start Given records

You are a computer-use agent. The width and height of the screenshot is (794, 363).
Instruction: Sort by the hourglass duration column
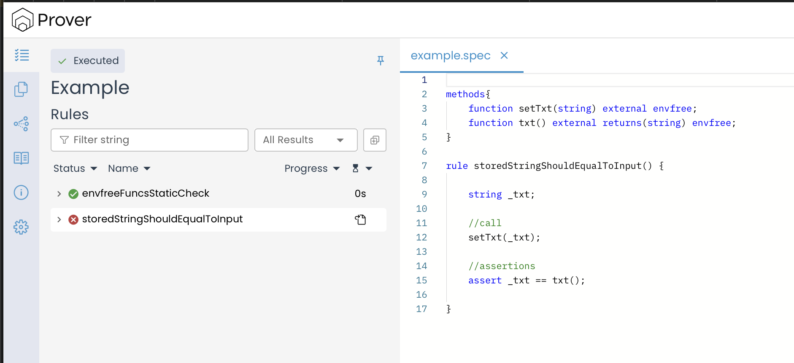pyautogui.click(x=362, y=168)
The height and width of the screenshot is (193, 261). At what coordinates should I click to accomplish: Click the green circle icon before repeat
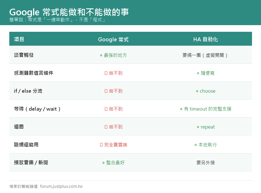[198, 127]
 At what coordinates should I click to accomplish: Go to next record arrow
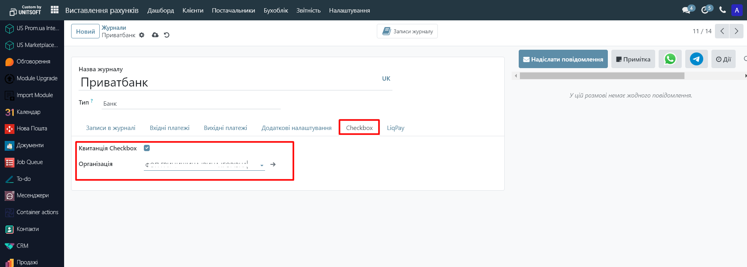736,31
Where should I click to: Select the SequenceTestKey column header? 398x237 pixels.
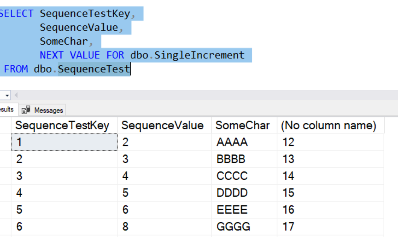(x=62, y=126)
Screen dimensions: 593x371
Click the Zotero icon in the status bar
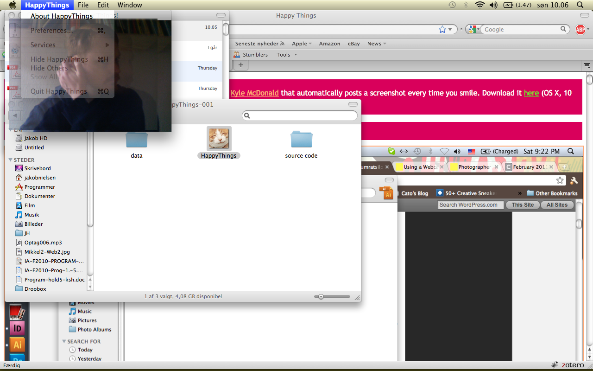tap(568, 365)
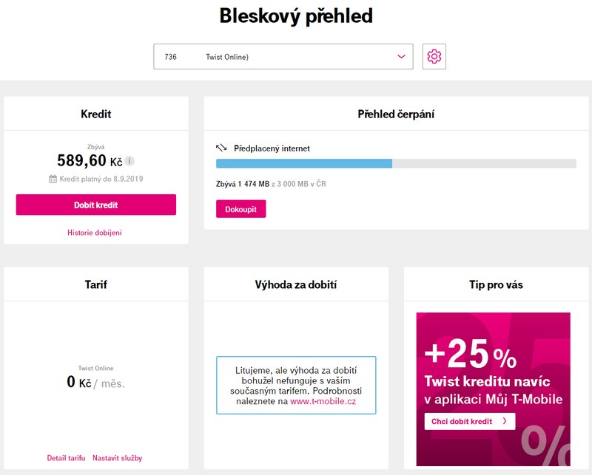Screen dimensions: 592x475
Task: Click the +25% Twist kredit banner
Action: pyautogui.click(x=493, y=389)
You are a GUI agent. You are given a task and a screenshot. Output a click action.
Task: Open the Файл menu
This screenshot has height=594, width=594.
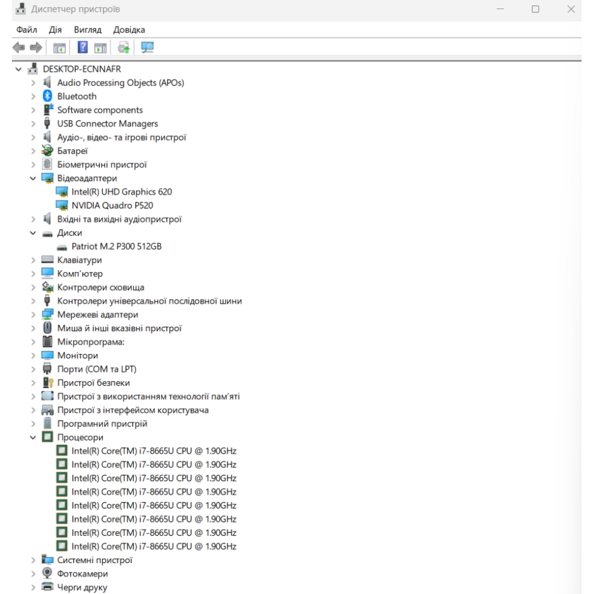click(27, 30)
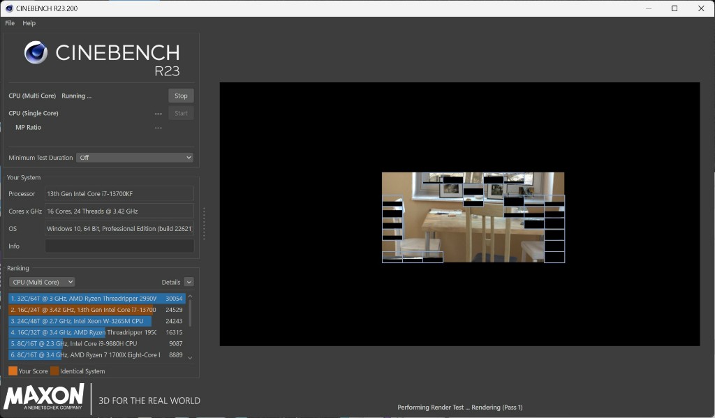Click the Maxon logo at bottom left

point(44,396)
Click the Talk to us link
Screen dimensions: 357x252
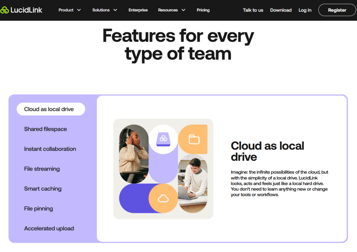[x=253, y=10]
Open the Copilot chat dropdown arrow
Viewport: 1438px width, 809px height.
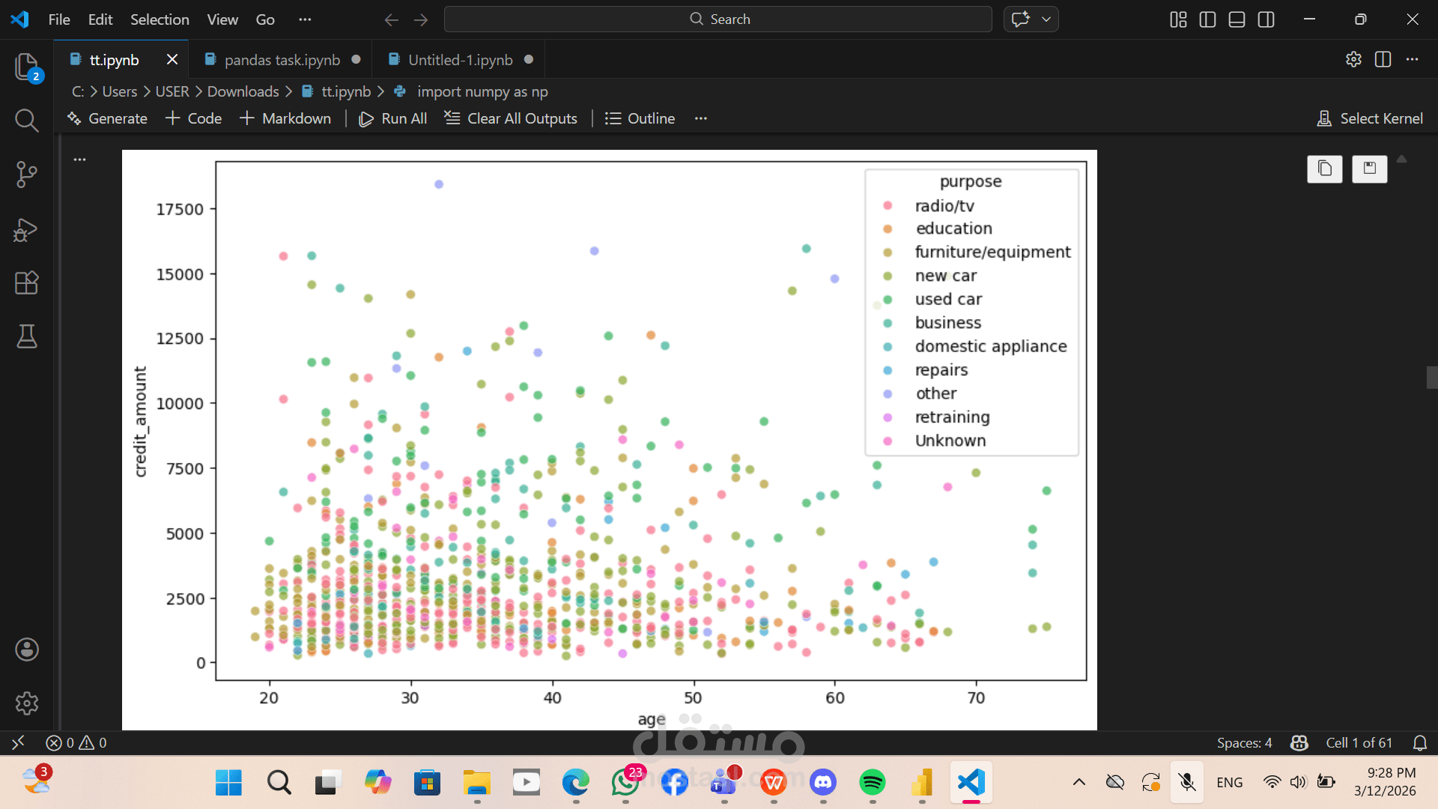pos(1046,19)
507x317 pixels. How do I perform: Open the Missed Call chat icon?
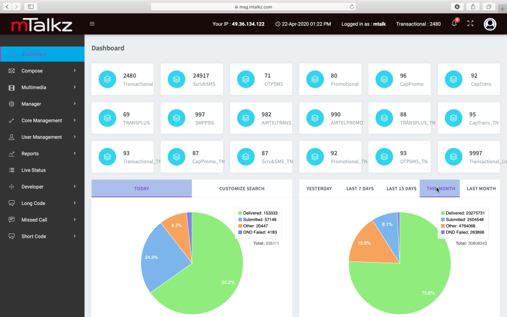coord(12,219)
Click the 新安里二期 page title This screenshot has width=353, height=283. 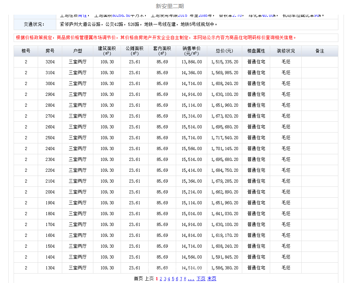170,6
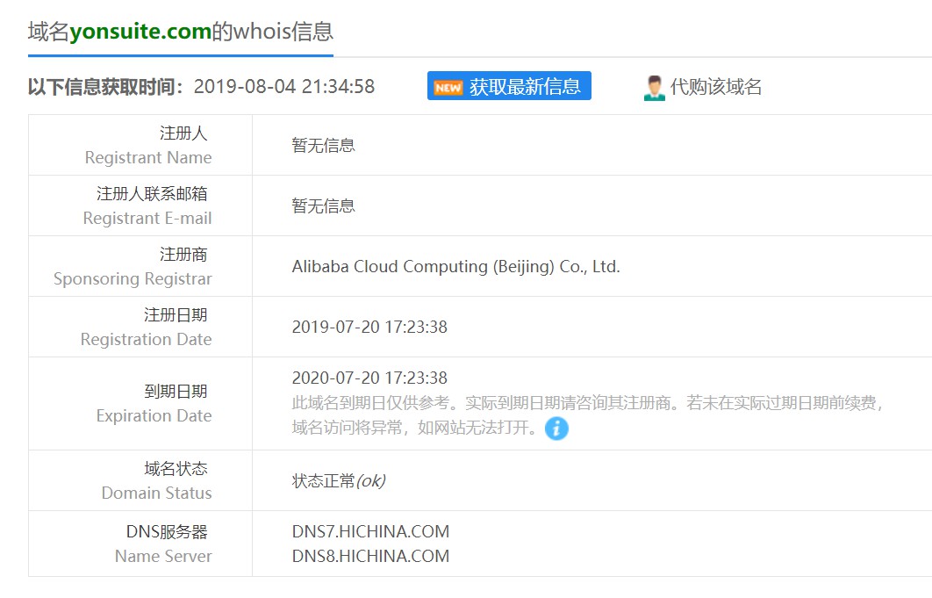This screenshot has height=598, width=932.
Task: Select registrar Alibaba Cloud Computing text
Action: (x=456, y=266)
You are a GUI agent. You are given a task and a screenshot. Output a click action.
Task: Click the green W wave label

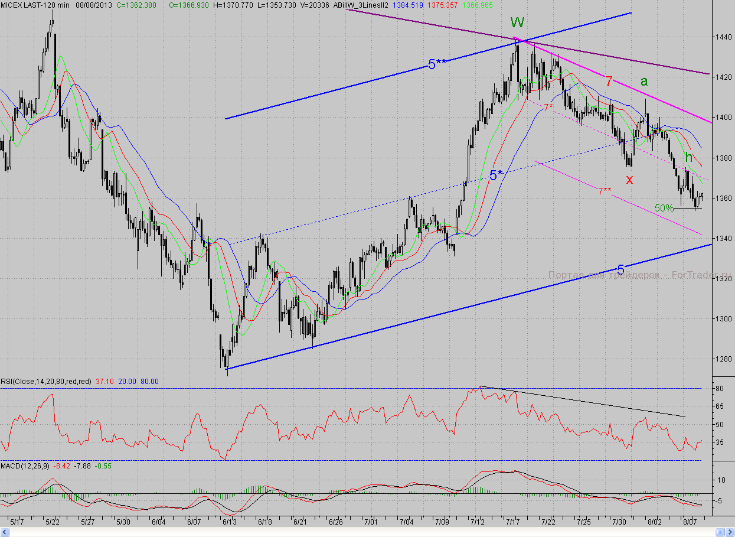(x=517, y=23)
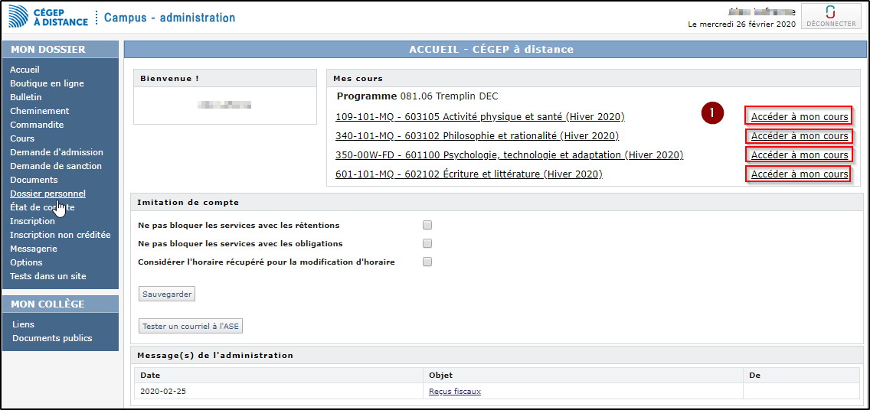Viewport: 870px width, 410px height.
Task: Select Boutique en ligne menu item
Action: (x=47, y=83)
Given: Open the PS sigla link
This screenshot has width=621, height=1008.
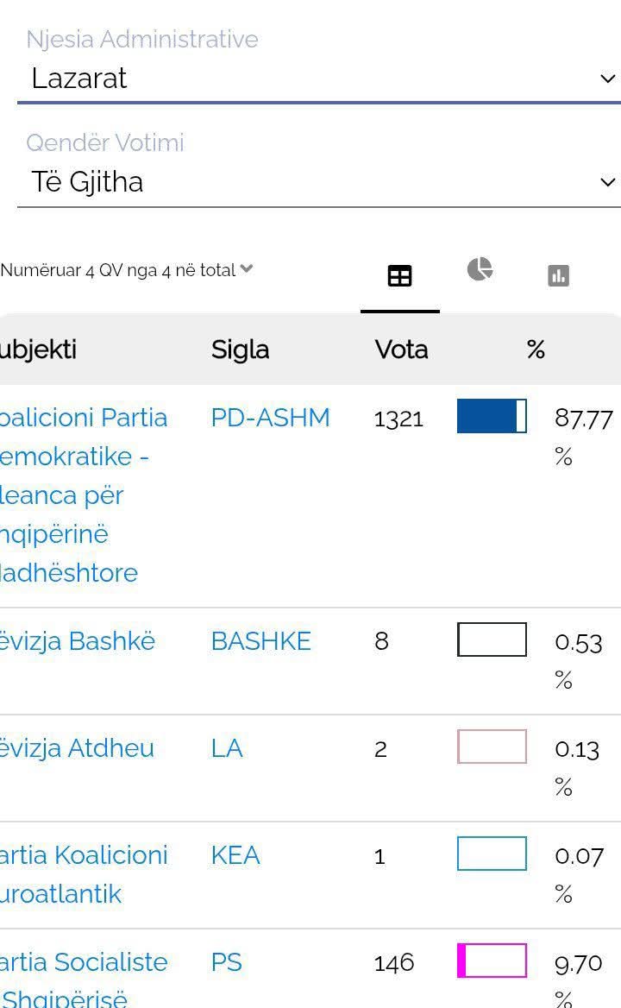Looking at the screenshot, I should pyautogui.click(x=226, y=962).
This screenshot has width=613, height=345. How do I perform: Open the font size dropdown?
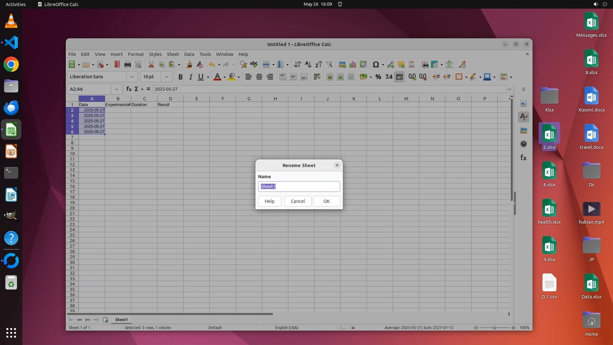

end Given records

**What needs to be done**:
Repeat word for word the part of the records that opens with the line containing "The height and" and closes with the line containing "(x=62, y=126)". Leave the pictures out.

**Exercise answer**:
The height and width of the screenshot is (193, 261). At what coordinates should I click to accomplish: Click the green circle icon before repeat
[198, 127]
 At what coordinates should I click to accomplish: Go to next record arrow
736,31
Where should I click to: Select the SequenceTestKey column header? 398x237 pixels.
(x=62, y=126)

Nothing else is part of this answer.